Version: 0.93

Deploying Snorkel-built models

This page walks through how to deploy a Snorkel-built application, export said deployment, and stand it up in an external production environment for inference and scoring.

Requirements

| Supported operating systems |

Ubuntu 20.04+
CentOS 7+
RHEL 7+


Supported hardware

CPU: amd64 (x86_64)
GPU: Nvidia Turing GPU or later generation supported by CUDA 11.8

| | Required software |

Docker
Python 3.8
pyenv/virtualenv (or Conda)
MLflow 2.5.0+

| | Recommended minimum deployment environment specifications |

MLflow 2.5.0+
16 GB RAM
100 GB disk space

Prepping and deploying a Snorkel Flow application with MLflow

Before deploying your application, ensure that each node in the DAG view is committed. Committed nodes are purple. Once all nodes are committed, the Deploy application button becomes available in the upper right hand side of the screen. A versioned application graph is bundled up and subsequently referred to as a Deployment.

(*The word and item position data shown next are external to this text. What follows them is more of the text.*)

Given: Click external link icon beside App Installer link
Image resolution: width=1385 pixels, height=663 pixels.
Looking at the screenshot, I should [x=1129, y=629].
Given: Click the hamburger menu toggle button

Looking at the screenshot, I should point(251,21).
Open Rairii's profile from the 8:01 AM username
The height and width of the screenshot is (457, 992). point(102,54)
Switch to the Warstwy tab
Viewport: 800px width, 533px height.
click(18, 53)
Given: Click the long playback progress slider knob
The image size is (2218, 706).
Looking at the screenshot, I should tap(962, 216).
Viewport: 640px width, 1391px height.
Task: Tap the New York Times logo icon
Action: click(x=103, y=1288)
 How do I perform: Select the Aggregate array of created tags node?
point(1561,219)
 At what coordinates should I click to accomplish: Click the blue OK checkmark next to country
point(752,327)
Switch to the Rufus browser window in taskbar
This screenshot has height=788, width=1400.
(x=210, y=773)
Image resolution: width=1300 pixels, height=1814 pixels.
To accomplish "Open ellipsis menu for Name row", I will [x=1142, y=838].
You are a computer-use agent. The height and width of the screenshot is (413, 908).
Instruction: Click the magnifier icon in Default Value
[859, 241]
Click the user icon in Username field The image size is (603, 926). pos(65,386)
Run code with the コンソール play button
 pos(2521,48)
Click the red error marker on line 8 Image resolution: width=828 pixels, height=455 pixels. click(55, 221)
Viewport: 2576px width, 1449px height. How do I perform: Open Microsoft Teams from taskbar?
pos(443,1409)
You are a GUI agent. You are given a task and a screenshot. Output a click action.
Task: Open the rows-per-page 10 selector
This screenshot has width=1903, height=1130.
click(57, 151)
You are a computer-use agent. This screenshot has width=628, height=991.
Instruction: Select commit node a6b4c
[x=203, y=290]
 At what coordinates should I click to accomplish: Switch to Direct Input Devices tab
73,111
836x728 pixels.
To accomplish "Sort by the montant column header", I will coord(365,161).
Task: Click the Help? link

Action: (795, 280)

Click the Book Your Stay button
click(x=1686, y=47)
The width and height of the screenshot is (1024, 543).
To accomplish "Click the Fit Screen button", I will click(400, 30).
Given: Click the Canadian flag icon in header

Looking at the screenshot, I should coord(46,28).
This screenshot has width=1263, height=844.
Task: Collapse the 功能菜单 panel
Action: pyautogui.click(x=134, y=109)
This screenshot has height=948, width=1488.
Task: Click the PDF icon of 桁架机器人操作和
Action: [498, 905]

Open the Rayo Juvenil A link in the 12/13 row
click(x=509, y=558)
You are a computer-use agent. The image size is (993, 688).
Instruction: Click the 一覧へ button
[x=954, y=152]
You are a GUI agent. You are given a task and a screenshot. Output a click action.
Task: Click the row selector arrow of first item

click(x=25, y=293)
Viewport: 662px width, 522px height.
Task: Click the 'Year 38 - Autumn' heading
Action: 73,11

Each deployment requires a unique name and input schema. The input schema is originally generated at dataset creation, but can be updated using the SDK.

note

context_uid is always included in the input schema, but is strictly an optional field.

Snorkel does not support long-running application deployments in the platform. Instead, Snorkel Flow bundles deployment artifacts into an MLflow package, the open source standard for model hosting. MLflow is supported by all major cloud providers and most major model serving vendors.

By default, you can deploy applications using Snorkel Flow's MLflow Model Registry. However, you can also register connections with remote MLflow registries by clicking Register your own as shown below.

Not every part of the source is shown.